_Task details_
Look through the data that follows and copy each line with the string "beside".

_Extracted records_
==================================================

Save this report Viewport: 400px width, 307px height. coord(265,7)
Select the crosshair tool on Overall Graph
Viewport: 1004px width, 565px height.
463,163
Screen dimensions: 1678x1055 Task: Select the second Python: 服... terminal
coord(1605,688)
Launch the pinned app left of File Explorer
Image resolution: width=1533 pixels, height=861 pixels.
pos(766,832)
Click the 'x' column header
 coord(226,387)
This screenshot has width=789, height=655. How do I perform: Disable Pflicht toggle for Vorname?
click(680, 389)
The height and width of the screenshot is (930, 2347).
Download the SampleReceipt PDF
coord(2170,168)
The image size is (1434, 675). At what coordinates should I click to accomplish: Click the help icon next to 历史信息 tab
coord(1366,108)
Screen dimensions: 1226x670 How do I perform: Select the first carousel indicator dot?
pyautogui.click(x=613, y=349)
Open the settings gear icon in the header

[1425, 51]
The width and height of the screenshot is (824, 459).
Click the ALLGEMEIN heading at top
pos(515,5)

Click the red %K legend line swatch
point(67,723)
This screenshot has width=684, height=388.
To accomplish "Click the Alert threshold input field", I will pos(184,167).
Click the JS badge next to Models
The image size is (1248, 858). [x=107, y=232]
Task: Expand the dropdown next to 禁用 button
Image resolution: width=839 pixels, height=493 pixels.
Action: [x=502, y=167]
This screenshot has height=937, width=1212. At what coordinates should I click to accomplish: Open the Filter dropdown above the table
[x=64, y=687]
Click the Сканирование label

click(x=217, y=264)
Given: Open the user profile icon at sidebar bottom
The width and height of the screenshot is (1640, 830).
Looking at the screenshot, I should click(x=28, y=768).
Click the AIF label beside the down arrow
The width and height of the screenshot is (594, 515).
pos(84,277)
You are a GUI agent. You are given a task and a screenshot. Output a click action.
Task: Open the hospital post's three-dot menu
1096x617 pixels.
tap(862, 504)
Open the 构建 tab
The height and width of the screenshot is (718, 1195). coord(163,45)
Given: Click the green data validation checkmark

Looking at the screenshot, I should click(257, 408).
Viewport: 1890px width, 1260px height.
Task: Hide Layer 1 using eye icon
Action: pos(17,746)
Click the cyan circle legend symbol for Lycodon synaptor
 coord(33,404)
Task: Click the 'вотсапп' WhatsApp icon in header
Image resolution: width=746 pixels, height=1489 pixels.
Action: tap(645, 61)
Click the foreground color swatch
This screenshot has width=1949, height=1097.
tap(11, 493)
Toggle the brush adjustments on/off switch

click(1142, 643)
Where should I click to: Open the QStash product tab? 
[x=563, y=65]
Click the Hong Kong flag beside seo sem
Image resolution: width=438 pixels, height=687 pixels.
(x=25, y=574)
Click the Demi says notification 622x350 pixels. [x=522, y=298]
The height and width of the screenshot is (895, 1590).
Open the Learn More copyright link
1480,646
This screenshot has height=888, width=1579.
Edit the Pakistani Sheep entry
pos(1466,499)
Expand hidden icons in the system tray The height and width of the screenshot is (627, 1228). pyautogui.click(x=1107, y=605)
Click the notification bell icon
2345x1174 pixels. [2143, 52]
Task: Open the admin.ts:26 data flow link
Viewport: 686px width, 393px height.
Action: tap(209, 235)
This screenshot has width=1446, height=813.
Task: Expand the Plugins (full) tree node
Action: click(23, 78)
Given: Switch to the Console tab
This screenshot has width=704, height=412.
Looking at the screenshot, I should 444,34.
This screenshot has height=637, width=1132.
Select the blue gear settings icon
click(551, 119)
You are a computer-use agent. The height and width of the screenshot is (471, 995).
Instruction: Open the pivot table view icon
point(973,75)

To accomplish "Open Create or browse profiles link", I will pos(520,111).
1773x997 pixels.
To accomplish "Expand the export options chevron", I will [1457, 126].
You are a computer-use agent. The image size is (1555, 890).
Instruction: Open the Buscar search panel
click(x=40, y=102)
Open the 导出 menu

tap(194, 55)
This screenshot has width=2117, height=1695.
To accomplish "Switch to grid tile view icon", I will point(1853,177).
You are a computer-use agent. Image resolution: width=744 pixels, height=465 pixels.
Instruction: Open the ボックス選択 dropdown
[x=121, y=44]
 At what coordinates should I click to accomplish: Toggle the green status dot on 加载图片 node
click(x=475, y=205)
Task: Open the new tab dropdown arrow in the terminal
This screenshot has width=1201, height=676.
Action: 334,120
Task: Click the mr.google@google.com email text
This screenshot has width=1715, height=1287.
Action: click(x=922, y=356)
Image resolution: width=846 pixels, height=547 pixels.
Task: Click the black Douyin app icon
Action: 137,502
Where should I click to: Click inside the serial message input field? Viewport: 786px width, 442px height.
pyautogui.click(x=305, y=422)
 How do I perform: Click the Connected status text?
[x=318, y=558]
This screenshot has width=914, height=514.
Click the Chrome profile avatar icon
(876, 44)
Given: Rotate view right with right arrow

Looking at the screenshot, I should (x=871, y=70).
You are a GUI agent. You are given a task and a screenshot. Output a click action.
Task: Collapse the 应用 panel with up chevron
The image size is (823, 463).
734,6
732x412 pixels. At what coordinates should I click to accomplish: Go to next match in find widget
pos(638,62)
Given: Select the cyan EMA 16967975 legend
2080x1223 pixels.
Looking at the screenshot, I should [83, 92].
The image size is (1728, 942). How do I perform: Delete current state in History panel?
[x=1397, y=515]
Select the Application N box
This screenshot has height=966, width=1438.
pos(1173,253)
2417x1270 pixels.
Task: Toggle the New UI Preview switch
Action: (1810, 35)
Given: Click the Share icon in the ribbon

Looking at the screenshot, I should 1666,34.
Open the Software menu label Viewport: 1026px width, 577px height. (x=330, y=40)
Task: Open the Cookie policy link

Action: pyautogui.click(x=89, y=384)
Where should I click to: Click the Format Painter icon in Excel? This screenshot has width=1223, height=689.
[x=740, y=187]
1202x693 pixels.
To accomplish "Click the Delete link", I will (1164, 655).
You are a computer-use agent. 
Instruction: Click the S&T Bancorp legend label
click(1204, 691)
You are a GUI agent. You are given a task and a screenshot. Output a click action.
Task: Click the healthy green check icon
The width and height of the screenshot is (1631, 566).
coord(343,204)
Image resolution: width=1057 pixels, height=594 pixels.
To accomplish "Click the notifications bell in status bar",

==================================================

_Written answer_
Click the AIF label beside the down arrow
Click the Hong Kong flag beside seo sem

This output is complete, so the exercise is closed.